Reid said the only constraint to using agriculture to attain developed nation status “is that whatsoever that country is doing must be sustainable and you must keep out of internal and external conflicts.

“I will go further and say that no developing country can effectively attain a sustainable growth path or developed economy status unless it has a vibrant and sustainable agricultural sector.

“Just take note of most developed countries. They have some of the most vibrant and developed agricultural sectors and more so, most of them are practically self-sufficient in basic food, both at the level of the primary product and at the top of the value-added chain in manufacturing,” he said.

He said that in Barbados, the government has recognised the critical importance of the agricultural sector to economic growth and has been pursuing a number of programmes, projects and ways to stimulate and grow the sector and to make it sustainable.

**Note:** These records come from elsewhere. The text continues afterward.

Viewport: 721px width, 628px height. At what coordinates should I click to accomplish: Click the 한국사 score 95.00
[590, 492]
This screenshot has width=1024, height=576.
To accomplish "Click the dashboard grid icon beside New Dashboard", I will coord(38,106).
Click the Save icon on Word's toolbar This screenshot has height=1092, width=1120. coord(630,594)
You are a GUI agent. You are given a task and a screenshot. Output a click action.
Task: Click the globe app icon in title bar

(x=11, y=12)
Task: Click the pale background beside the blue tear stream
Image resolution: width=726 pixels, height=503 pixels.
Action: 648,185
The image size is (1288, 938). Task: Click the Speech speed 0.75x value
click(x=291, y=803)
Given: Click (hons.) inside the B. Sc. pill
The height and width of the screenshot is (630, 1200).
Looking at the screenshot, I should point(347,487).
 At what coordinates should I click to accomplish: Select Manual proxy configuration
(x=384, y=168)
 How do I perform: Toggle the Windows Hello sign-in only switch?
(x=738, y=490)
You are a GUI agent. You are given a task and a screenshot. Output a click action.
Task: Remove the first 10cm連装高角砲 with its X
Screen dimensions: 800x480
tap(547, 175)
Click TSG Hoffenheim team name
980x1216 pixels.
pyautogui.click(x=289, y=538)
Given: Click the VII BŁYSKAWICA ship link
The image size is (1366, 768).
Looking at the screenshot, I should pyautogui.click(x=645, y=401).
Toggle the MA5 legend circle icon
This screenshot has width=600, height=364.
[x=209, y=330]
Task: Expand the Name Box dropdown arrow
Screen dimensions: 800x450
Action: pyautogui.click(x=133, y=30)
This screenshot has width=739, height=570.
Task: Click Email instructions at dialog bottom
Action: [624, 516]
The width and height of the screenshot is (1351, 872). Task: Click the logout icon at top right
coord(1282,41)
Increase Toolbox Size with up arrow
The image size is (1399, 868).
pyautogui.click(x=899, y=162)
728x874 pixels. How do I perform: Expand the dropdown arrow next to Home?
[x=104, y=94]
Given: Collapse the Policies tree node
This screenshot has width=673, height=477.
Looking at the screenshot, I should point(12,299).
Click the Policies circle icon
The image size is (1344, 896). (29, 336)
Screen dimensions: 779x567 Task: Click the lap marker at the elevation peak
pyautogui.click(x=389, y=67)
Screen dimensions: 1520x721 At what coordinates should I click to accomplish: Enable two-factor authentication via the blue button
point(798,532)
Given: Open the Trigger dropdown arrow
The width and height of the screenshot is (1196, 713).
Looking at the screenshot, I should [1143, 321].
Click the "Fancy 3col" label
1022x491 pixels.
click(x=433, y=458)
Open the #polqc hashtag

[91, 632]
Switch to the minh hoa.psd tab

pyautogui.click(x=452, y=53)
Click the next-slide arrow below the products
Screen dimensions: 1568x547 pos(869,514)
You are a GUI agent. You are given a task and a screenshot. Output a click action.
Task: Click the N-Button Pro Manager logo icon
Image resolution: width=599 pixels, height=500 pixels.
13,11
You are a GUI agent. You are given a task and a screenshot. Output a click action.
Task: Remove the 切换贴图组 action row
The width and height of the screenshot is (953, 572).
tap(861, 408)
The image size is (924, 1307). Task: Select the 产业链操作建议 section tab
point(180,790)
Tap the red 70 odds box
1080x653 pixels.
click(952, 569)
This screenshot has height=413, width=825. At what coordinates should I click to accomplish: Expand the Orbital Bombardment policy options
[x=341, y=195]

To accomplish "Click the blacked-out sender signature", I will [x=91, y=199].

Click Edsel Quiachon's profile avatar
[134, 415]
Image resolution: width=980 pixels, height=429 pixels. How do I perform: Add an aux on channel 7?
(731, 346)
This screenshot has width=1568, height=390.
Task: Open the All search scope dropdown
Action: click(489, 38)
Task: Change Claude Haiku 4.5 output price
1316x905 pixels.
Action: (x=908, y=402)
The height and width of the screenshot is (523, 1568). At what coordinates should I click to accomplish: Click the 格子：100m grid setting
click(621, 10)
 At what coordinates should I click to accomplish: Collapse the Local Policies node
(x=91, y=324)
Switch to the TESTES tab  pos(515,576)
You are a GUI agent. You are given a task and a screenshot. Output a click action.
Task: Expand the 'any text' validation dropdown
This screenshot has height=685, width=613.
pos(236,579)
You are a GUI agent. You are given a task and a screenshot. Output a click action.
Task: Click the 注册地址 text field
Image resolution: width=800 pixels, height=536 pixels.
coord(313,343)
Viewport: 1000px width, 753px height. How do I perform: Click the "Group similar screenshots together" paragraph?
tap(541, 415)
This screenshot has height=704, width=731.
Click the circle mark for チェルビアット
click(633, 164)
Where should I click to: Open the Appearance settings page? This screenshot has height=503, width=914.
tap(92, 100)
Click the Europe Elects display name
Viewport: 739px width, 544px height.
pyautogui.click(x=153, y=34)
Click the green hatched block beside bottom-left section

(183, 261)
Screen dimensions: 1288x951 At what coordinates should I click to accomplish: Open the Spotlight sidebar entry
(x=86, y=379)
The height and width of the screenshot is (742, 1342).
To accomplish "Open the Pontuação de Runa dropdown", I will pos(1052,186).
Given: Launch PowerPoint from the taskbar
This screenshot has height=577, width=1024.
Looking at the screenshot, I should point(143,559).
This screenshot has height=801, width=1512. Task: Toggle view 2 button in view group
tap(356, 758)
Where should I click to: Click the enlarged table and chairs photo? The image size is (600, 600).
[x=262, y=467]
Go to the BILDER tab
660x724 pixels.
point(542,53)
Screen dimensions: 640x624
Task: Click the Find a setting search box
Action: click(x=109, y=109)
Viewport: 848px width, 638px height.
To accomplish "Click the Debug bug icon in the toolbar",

“This is despite the numerous and severe challenges that the sector had to face over the past thirty or so years, which resulted in the relative contribution it made to GDP (Gross Domestic Product) contracting from as high as 30 per cent in the late 1970s and early 1970s, to under 3 per cent today.”

He said the challenges to using agriculture to achieve developed country status “were many and severe and we are still faced with such challenges.”

Reid said this is why Barbados has designed and submit to the cabinet of ministers, a well-structured national policy on agriculture to carry the sector forward.

He spoke of the challenges that member countries of the African Caribbean and Pacific (ACP) grouping and former colonies of Europe face with respect to the removal of the preferential treatment they once had in the European markets.

“Beside this challenge — and I can only speak specifically of Barbados — we are faced with the severe challenge of praedial larceny which in some ways has been putting undue stress on many genuine farmers and forcing some of them out of business.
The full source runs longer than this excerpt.